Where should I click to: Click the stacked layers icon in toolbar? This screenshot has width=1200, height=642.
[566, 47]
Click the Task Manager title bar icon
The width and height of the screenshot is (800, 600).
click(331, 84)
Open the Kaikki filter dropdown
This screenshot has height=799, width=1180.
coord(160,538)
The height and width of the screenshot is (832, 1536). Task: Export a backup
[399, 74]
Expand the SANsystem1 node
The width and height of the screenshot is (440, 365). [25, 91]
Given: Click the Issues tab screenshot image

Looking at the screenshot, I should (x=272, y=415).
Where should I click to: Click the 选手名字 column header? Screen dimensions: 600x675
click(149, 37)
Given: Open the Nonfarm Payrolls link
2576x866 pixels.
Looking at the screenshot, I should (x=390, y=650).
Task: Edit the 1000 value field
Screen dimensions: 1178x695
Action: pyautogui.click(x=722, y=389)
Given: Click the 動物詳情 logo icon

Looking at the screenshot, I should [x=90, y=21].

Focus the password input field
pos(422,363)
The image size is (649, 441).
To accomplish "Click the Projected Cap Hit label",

********

§ **Work instruction**:
Go through the records and set every one down exactly.

§ **Written reply**:
Where should I click to: Click the stacked layers icon in toolbar? This screenshot has width=1200, height=642.
[566, 47]
Click the Task Manager title bar icon
The width and height of the screenshot is (800, 600).
click(331, 84)
Open the Kaikki filter dropdown
This screenshot has height=799, width=1180.
coord(160,538)
The height and width of the screenshot is (832, 1536). Task: Export a backup
[399, 74]
Expand the SANsystem1 node
The width and height of the screenshot is (440, 365). [25, 91]
Given: Click the Issues tab screenshot image

Looking at the screenshot, I should (x=272, y=415).
Where should I click to: Click the 选手名字 column header? Screen dimensions: 600x675
click(149, 37)
Given: Open the Nonfarm Payrolls link
2576x866 pixels.
Looking at the screenshot, I should (x=390, y=650).
Task: Edit the 1000 value field
Screen dimensions: 1178x695
Action: pyautogui.click(x=722, y=389)
Given: Click the 動物詳情 logo icon

Looking at the screenshot, I should [x=90, y=21].

Focus the password input field
pos(422,363)
The image size is (649, 441).
To accomplish "Click the Projected Cap Hit label",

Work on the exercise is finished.